Pubblichiamo un articolo di Giorgio Faletti che uscì nel fascicolo 1/2009 del bimestrale culturale dell'Università Cattolica «Vita e Pensiero», nella sezione "L'intruso". Il testo nasceva dalla trascrizione di un incontro promosso dal Corso di alta formazione in Scrittura creativa, il 27 novembre 2008, a Milano, in Università Cattolica.
«Scrivere? È stato il primo sogno nel cassetto»
La mia vita è stata costellata di cose che non avrei dovuto fare, ma che in realtà mi sono ritrovato a fare. Volevo esibirmi come cabarettista e ho iniziato la carriera scrivendo testi per altri. Tutti mi chiedevano: perché vuoi fare il cabarettista? Non hai la faccia da comico! Fai l’autore, mi dicevano, è una carriera sicura, si guadagnano molti soldi. È arrivato il mio momento in tv e mi sono affermato. Poi mi sono interessato di musica. E allora mi dicevano: perché vuoi scrivere canzoni se sei un comico? La gente non ti accetta come cantante.
Tre anni dopo ero quasi sul punto di vincere il Festival di Sanremo. Poi ho cominciato a scrivere. E le persone mi chiedevano: ma perché scrivi? Quando hanno saputo che avevo scritto un thriller, mi dicevano: perché non scrivi un libro comico? Uno come te potrebbe vendere 30.000 copie. A oggi «Io uccido» mi pare abbia superato i 4 milioni solo in Italia. Insomma, è un po’ come la pubblicità di quella nota carta di credito: «Fare l’autografo a chi ti aveva detto di lasciar perdere: non ha prezzo».

* Consegna dell'esercizio: Stabilisca se le seguenti affermazioni concordano con l'articolo di Giorgio Faletti. Per ciascuna risponda sì o no, citando testualmente le parole decisive: 1. L'articolo uscì nel fascicolo 1/2009 di «Vita e Pensiero». 2. L'incontro da cui nacque il testo si tenne a Roma. 3. L'autore iniziò la carriera esibendosi come cabarettista.

Voci della raccolta:
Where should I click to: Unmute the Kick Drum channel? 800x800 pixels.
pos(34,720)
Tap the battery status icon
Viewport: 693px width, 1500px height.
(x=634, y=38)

* Soluzione dell'esercizio:
1. Sì: "uscì nel fascicolo 1/2009 del bimestrale culturale dell'Università Cattolica «Vita e Pensiero»".
2. No: "il 27 novembre 2008, a Milano, in Università Cattolica".
3. No: "ho iniziato la carriera scrivendo testi per altri".